*** DATA TO PROCESS Section Begins ***

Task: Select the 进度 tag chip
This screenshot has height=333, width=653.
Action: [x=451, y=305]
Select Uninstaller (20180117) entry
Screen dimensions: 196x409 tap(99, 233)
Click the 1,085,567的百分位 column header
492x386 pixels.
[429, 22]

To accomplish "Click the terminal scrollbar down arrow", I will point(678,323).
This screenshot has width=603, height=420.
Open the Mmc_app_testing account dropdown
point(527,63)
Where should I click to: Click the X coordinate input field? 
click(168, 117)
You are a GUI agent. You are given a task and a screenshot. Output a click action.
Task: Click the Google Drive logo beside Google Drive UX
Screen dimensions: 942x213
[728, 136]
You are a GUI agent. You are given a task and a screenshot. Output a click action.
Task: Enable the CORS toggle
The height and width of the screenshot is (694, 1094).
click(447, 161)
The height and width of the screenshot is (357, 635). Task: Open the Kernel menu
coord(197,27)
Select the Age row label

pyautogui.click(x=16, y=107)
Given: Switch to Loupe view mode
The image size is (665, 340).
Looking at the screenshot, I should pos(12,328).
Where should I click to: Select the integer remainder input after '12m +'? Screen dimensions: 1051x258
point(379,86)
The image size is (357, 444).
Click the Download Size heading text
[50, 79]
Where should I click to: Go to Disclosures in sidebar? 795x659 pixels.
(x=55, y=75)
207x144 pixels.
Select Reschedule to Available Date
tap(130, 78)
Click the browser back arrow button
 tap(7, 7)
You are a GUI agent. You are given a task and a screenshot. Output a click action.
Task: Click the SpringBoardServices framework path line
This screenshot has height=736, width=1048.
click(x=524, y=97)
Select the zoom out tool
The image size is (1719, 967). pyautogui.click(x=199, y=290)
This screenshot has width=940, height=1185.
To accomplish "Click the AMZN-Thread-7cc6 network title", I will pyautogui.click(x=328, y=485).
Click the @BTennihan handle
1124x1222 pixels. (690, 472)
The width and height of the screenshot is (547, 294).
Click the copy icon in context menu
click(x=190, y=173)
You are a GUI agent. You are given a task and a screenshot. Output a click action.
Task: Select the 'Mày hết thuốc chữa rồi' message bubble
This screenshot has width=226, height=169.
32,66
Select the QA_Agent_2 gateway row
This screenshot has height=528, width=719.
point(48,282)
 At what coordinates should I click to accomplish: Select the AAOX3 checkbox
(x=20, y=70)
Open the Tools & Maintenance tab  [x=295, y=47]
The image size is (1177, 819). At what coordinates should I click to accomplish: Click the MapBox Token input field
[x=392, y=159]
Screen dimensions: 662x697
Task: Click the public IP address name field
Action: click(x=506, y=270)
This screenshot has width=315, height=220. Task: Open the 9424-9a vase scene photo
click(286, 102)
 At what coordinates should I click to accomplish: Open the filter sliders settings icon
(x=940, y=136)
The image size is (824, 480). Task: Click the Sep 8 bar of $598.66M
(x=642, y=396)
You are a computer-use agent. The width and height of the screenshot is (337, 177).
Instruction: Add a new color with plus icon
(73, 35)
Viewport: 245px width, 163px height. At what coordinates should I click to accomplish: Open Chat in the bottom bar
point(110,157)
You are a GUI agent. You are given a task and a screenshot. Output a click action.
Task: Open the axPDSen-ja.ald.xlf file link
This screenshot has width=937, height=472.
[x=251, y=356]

*** DATA TO PROCESS Section Ends ***

§ **DESCRIPTION OF THE TASK**:
Provide a verbatim reproduction of all the records.

§ **RESPONSE AREA**:
Task: Select the 进度 tag chip
This screenshot has height=333, width=653.
Action: [x=451, y=305]
Select Uninstaller (20180117) entry
Screen dimensions: 196x409 tap(99, 233)
Click the 1,085,567的百分位 column header
492x386 pixels.
[429, 22]

To accomplish "Click the terminal scrollbar down arrow", I will point(678,323).
This screenshot has width=603, height=420.
Open the Mmc_app_testing account dropdown
point(527,63)
Where should I click to: Click the X coordinate input field? 
click(168, 117)
You are a GUI agent. You are given a task and a screenshot. Output a click action.
Task: Click the Google Drive logo beside Google Drive UX
Screen dimensions: 942x213
[728, 136]
You are a GUI agent. You are given a task and a screenshot. Output a click action.
Task: Enable the CORS toggle
The height and width of the screenshot is (694, 1094).
click(447, 161)
The height and width of the screenshot is (357, 635). Task: Open the Kernel menu
coord(197,27)
Select the Age row label

pyautogui.click(x=16, y=107)
Given: Switch to Loupe view mode
The image size is (665, 340).
Looking at the screenshot, I should pos(12,328).
Where should I click to: Select the integer remainder input after '12m +'? Screen dimensions: 1051x258
point(379,86)
The image size is (357, 444).
Click the Download Size heading text
[50, 79]
Where should I click to: Go to Disclosures in sidebar? 795x659 pixels.
(x=55, y=75)
207x144 pixels.
Select Reschedule to Available Date
tap(130, 78)
Click the browser back arrow button
 tap(7, 7)
You are a GUI agent. You are given a task and a screenshot. Output a click action.
Task: Click the SpringBoardServices framework path line
This screenshot has height=736, width=1048.
click(x=524, y=97)
Select the zoom out tool
The image size is (1719, 967). pyautogui.click(x=199, y=290)
This screenshot has width=940, height=1185.
To accomplish "Click the AMZN-Thread-7cc6 network title", I will pyautogui.click(x=328, y=485).
Click the @BTennihan handle
1124x1222 pixels. (690, 472)
The width and height of the screenshot is (547, 294).
Click the copy icon in context menu
click(x=190, y=173)
You are a GUI agent. You are given a task and a screenshot. Output a click action.
Task: Select the 'Mày hết thuốc chữa rồi' message bubble
This screenshot has width=226, height=169.
32,66
Select the QA_Agent_2 gateway row
This screenshot has height=528, width=719.
point(48,282)
 At what coordinates should I click to accomplish: Select the AAOX3 checkbox
(x=20, y=70)
Open the Tools & Maintenance tab  [x=295, y=47]
The image size is (1177, 819). At what coordinates should I click to accomplish: Click the MapBox Token input field
[x=392, y=159]
Screen dimensions: 662x697
Task: Click the public IP address name field
Action: click(x=506, y=270)
This screenshot has width=315, height=220. Task: Open the 9424-9a vase scene photo
click(286, 102)
 At what coordinates should I click to accomplish: Open the filter sliders settings icon
(x=940, y=136)
The image size is (824, 480). Task: Click the Sep 8 bar of $598.66M
(x=642, y=396)
You are a computer-use agent. The width and height of the screenshot is (337, 177).
Instruction: Add a new color with plus icon
(73, 35)
Viewport: 245px width, 163px height. At what coordinates should I click to accomplish: Open Chat in the bottom bar
point(110,157)
You are a GUI agent. You are given a task and a screenshot. Output a click action.
Task: Open the axPDSen-ja.ald.xlf file link
This screenshot has width=937, height=472.
[x=251, y=356]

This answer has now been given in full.